13. The woman expert:
"It was tricep/chest day at the gym for my roommate and me. So, naturally, we decided to do assisted tricep dips as part of our workout. While we were taking turns doing reps on the machine, a gentleman approached us and informed us that we should not be doing those because tricep dips are 'not a woman’s exercise.' He suggested that, instead, we should march ourselves over to the leg press and give that a try since 'women are good at leg exercises.' I was absolutely flabbergasted and disgusted."
14. The Greek chorus:
"The last time I tried to lift at the gym without my husband there, I ended up with a group of no less than four guys standing around me arguing about whether or not I was doing it right.
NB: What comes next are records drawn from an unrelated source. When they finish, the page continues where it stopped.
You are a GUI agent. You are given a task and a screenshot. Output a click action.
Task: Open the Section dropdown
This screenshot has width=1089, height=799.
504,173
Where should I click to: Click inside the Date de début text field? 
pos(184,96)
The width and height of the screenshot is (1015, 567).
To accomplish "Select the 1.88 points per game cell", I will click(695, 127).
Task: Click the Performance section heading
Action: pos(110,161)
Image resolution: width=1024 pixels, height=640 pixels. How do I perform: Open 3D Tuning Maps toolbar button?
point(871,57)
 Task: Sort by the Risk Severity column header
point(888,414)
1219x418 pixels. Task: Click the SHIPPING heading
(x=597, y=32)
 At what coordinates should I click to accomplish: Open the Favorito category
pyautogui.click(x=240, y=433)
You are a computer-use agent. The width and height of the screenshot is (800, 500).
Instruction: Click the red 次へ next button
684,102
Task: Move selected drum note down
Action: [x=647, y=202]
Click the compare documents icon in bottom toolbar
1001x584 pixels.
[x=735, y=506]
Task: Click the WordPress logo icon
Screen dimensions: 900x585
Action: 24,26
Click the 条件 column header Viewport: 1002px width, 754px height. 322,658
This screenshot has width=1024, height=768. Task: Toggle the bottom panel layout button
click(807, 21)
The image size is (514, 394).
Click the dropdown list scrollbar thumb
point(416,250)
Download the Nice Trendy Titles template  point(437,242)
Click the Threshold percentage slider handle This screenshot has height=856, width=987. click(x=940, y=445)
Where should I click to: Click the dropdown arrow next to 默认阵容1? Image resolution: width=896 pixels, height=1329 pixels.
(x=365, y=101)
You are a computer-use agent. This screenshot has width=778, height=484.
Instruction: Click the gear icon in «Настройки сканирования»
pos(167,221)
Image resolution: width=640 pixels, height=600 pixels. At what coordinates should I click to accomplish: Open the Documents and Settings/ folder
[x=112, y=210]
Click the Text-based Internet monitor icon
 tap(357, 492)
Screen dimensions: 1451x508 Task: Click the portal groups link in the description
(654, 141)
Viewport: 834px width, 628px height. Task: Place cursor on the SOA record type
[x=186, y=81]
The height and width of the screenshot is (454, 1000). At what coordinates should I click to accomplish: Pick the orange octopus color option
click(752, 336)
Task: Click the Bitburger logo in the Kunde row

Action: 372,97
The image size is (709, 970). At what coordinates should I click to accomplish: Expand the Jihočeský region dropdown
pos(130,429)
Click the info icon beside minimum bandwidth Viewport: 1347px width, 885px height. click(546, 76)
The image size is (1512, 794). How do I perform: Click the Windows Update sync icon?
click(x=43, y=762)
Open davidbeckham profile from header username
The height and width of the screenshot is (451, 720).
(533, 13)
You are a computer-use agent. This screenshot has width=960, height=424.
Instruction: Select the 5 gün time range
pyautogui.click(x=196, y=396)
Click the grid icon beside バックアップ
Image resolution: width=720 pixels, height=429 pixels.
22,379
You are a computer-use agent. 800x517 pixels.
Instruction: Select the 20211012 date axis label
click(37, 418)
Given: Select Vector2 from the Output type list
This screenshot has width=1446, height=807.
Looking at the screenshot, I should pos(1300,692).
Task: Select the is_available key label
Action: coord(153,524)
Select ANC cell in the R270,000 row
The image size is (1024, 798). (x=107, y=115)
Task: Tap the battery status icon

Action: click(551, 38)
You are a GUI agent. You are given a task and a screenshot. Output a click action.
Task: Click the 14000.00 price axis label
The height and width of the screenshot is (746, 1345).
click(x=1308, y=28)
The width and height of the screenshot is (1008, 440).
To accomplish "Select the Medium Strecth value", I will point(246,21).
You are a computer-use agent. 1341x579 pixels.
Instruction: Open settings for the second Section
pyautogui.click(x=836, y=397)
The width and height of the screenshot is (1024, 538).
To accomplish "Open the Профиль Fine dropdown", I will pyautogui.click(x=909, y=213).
They were arguing with each other and not even talking to me after a few minutes."
15. The backwards bro:
"I was using a treadmill and someone tapped me on the shoulder. I turn around and a man says that I have to walk backwards on a treadmill because I am a woman. Apparently only men can walk forwards… He then showed me 'how' and fell off, hit his head, and said, 'Sorry, today is my off day.'"
16. The baller:
"I used to work at a gym where we regularly checked out men and women’s basketballs to patrons. A guy once came up and asked for a ball and when I turned to grab it said, 'Make sure it’s a men’s ball. You probably didn’t know there’s a difference, but the men’s balls are bigger.' Yeah, I work here bud."
17. The interrogator:
"I was running on the treadmill when a guy with extremely strong cologne took the machine next to me. I moved down a couple of machines since I was getting a headache. The guy FOLLOWED ME and began to rant like, 'You probably don't know this, but it's considered bad gym etiquette to switch machines to get away from someone, so that was really rude.' He also interrogated me about why I had moved, demanding to know how he had 'offended me so much.' After I explained, he got on the treadmill directly next to me AGAIN and started running, stinky cloud of musk and all."
—Deanna Marshall, Facebook
18. The cardio evangelist:
"I had a man tell me that I shouldn’t lift until I’ve burned off all my fat and that women should focus on cardio."